Another potential limitation is that the study was based on a questionnaire. It is not clear whether we would obtain the same results by analysing real-life decisions. Moreover, DA depends on the person’s health status. After receiving a serious diagnosis, people are more willing to take the responsibility of being involved in the decision-making process (Chewning et al. 2012), whereas values influence behaviour more strongly when the pressures from the situation is weaker (Bardi and Schwartz 1996).

Finally, the current research focused on two components of DA: information seeking preference and decision-making preference. Future studies will benefit from investigating the relationship between values and other ways of understanding DA, such as maintaining patient confidentiality and discussing treatment options. Such research will increase our understanding of the complicated motivational mechanisms behind DA. It is, therefore, important to be cautious not to make overgeneralizations from these findings.

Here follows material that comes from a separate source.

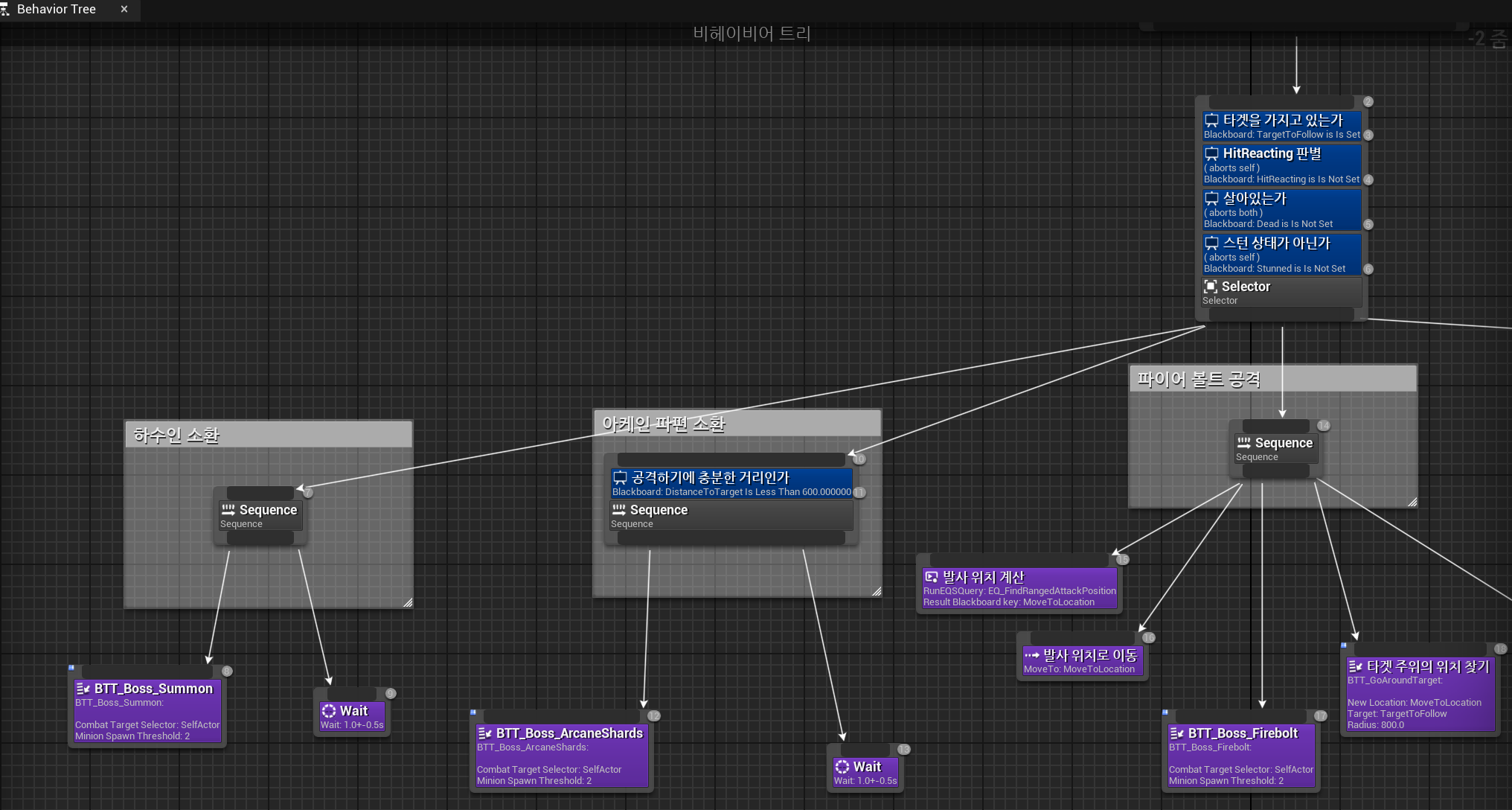Viewport: 1512px width, 810px height.
Task: Click the 발사 위치로 이동 MoveTo arrow icon
Action: tap(1031, 655)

Despite its limitations, our study provided valuable insights into the axiological ground that drive patient preference for autonomy in making medical decisions. The obtained results suggested a variety of motivations behind DA. Our findings revealed that DA understood as a desire to be informed and make own healthcare decisions may result from slightly different reasons in people of particular age groups. Although greater DA in healthcare decisions was associated with a need for independence in both young and older adults, the additional reason which tends to favour DA among younger adults were the need to be acknowledged as equal partners in the doctor–patient interaction and the desire to contest the customs and ideas established in traditional culture, whereas lack of humbleness promoted DA among older adults.

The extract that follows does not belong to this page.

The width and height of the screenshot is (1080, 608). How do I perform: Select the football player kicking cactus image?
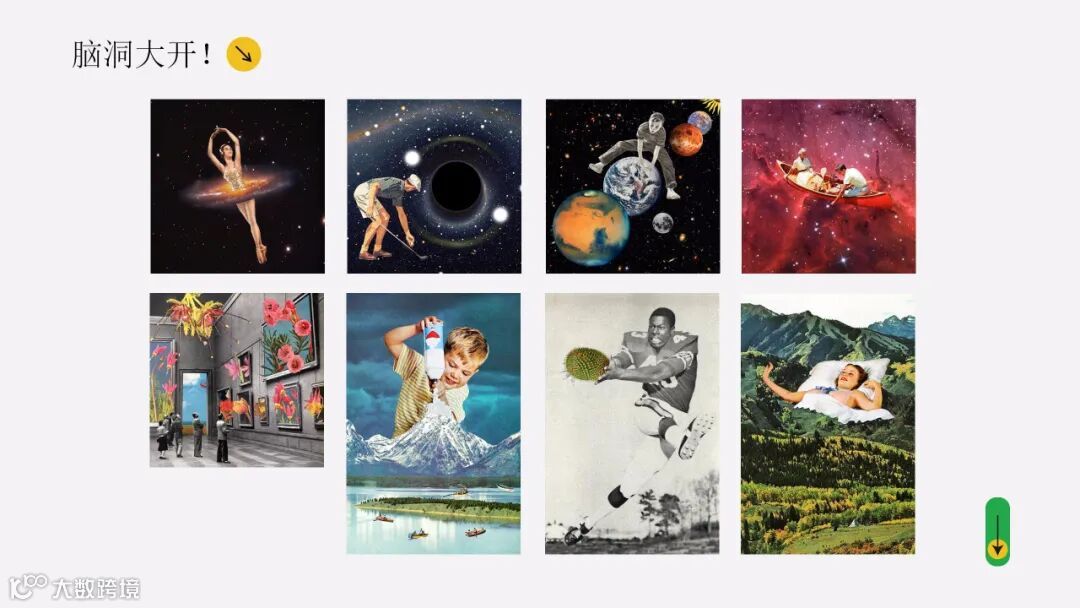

The results of our study may be useful in medical practice. The better understanding of the patient’s perspective, the easier to achieve a therapeutic alliance, which in turn promotes a better patient therapeutic care outcome. The current widely accepted approach based on the Calgary-Cambridge model (Kurtz, Silverman, and Draper 2013; Elwyn et al. 2012) recommends taking into account the patient’s perspective, which includes their values ​​when making medical decisions. A doctor incorporating patients’ values can facilitate building the doctor–patient relationship, and thus the message sent by the doctor may be more effective. In the light of our research results, a young patient’s attempts to act independently or question traditional attitudes signal to the doctor that such a patient will want to take a very active part in the decision-making process. This type of young patient will more often choose the independent analysis of written medical information, opting for the informative model of the relationship with the doctors. Appreciating the activity and independence of a young patient will facilitate a better therapeutic understanding. But in the case of elderly patients, a physician can assume a higher level of desire for autonomy by noticing a tendency to contest. It would not be recommendable to encourage them for seeking independent solutions. Such a patient may show a greater need to discuss the information provided by medical professionals, express concern, criticize, put in doubt, ask questions, and he will want to get a picture of the situation through a discursive conversation with the doctor even after obtaining information in writing. These insights might be helpful for medical professionals in building a relationship with patients and for developing accurate communication patterns with different age groups of patients.